MMST

`MMST (Environment)` #

The MMST (Multi Minimum Spanning Tree) environment consists of a random connected graph with groups of nodes (same node types) that needs to be connected. The goal of the environment is to connect all nodes of the same type together without using the same utility nodes (nodes that do not belong to any group of nodes).

Note: routing problems are randomly generated and may not be solvable!

Requirements: The total number of nodes should be at least 20% more than the number of nodes we want to connect to guarantee we have enough remaining nodes to create a path with all the nodes we want to connect.
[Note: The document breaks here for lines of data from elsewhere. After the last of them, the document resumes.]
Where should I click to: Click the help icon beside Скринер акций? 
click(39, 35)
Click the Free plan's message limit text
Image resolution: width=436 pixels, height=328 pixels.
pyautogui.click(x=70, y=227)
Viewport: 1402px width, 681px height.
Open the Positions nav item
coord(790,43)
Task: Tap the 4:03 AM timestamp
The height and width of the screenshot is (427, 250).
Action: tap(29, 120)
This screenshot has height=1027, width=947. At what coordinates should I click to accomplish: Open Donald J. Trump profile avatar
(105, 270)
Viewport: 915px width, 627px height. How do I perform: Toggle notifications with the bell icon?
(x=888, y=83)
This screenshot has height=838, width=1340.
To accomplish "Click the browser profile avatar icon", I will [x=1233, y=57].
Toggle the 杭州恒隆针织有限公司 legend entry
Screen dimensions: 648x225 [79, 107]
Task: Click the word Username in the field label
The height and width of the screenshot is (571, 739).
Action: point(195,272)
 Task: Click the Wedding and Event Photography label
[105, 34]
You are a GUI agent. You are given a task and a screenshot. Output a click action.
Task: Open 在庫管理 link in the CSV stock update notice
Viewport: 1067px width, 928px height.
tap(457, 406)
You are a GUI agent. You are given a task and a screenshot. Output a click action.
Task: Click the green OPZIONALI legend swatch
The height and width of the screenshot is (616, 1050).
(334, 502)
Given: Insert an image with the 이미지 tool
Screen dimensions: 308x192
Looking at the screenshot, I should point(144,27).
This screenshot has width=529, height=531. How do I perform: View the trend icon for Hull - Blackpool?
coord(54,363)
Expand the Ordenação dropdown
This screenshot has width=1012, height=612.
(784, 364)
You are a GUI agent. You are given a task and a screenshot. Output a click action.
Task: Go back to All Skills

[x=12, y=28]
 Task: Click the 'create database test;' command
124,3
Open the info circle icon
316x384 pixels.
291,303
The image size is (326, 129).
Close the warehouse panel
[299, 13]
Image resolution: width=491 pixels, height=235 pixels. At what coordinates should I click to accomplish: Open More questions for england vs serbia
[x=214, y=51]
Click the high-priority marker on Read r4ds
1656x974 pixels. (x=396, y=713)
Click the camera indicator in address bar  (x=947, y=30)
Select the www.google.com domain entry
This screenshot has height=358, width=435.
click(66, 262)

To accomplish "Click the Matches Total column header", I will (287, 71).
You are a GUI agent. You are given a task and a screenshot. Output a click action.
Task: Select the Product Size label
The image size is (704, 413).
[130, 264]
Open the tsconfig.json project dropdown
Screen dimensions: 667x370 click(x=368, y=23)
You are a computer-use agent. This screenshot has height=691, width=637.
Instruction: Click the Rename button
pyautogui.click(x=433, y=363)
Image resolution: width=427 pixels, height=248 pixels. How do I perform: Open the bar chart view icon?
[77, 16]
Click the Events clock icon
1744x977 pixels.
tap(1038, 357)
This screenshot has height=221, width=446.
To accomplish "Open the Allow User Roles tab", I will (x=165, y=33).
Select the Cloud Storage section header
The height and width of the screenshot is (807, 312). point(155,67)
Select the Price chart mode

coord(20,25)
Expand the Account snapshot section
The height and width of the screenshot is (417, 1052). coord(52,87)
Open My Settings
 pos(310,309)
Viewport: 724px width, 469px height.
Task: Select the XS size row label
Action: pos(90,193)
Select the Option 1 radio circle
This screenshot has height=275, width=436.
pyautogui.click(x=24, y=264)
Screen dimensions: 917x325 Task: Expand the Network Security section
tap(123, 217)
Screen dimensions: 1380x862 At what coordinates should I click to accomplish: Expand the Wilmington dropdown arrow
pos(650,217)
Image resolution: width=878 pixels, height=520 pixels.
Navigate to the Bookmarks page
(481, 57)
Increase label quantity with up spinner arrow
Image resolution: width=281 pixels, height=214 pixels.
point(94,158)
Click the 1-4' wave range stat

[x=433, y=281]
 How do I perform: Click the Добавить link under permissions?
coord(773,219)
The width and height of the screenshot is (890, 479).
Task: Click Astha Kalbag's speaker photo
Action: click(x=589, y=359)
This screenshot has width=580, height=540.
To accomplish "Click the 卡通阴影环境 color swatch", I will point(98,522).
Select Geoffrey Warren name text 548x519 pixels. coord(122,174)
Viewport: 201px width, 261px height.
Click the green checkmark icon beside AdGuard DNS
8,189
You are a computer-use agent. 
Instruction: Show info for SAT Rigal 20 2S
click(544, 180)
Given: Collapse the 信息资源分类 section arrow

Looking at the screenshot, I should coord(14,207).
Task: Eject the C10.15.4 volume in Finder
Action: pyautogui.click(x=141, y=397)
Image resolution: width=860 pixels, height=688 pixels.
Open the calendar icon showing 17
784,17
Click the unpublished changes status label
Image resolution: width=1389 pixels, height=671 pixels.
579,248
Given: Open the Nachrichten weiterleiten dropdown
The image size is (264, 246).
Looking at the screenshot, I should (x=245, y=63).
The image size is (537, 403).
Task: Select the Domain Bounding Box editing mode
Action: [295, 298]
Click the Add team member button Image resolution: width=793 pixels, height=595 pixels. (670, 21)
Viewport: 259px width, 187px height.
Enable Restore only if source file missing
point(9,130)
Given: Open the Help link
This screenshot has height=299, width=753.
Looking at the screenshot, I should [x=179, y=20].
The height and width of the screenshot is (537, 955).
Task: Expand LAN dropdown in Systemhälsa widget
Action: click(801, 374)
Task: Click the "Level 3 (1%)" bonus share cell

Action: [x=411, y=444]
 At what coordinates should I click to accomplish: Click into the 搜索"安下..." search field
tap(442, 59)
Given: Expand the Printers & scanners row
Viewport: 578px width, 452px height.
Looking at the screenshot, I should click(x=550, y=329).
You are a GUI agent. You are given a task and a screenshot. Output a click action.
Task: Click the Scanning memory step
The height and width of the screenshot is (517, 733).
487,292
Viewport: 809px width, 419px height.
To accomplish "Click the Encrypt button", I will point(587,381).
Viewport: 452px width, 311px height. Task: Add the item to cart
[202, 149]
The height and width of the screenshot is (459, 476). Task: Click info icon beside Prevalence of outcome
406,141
An exception will be raised if the number of nodes is not greater than (0.8 x num_agents x num_nodes_per_agent).

observation: Observation
- node_types: jax array (int) of shape (num_nodes): the component type of each node (-1 represents utility nodes).
- adj_matrix: jax array (bool) of shape (num_nodes, num_nodes): adjacency matrix of the graph.
- positions: jax array (int) of shape (num_agents,): the index of the last visited node.
- step_count: jax array (int) of shape (): integer to keep track of the number of steps.
- action_mask: jax array (bool) of shape (num_agent, num_nodes): binary mask (False/True <--> invalid/valid action).
reward: float
action: jax array (int) of shape (num_agents,): [0,1,..., num_nodes-1] Each agent selects the next node to which it wants to connect.
state: State
- node_type: jax array (int) of shape (num_nodes,). the component type of each node (-1 represents utility nodes).
- adj_matrix: jax array (bool) of shape (num_nodes, num_nodes): adjacency matrix of the graph.
- connected_nodes: jax array (int) of shape (num_agents, time_limit). we only count each node visit once.
- connected_nodes_index: jax array (int) of shape (num_agents, num_nodes).
- position_index: jax array (int) of shape (num_agents,).
- node_edges: jax array (int) of shape (num_agents, num_nodes, num_nodes).
- positions: jax array (int) of shape (num_agents,). the index of the last visited node.
- action_mask: jax array (bool) of shape (num_agent, num_nodes). binary mask (False/True <--> invalid/valid action).
- finished_agents: jax array (bool) of shape (num_agent,).
- nodes_to_connect: jax array (int) of shape (num_agents, num_nodes_per_agent).
- step_count: step counter.
- time_limit: the number of steps allowed before an episode terminates.
- key: PRNG key for random sample.
constants definitions:
- Nodes
  - INVALID_NODE = -1: used to check if an agent selects an invalid node. A node may be invalid if its has no edge with the current node or if it is a utility node already selected by another agent.
  - UTILITY_NODE = -1: utility node (belongs to no agent).
  - EMPTY_NODE = -1: used for padding. state.connected_nodes stores the path (all the nodes) visited by an agent. Hence it has size equal to the step limit. We use this constant to initialise this array since 0 represents the first node.
  - DUMMY_NODE = -10: used for tie-breaking if multiple agents select the same node.
- Edges
  - EMPTY_EDGE = -1: used for masking edges array. state.node_edges is the graph's adjacency matrix, but we don't represent it using 0s and 1s, we use the node values instead, i.e A_ij = j or A_ij = -1. Also edges are masked when utility nodes are selected by an agent to make it unaccessible by other agents.
- Actions encoding
  - INVALID_CHOICE = -1
  - INVALID_TIE_BREAK = -2
  - INVALID_ALREADY_TRAVERSED = -3

from jumanji.environments import MMST
env = MMST()
key = jax.random.PRNGKey(0)
state, timestep = jax.jit(env.reset)(key)
env.render(state)
action = env.action_spec.generate_value()
state, timestep = jax.jit(env.step)(state, action)
env.render(state)

`action_spec: MultiDiscreteArray` `cached` `property` `writable` #

Returns the action spec.

Returns:

Type	Description
`action_spec`	a `specs.MultiDiscreteArray` spec.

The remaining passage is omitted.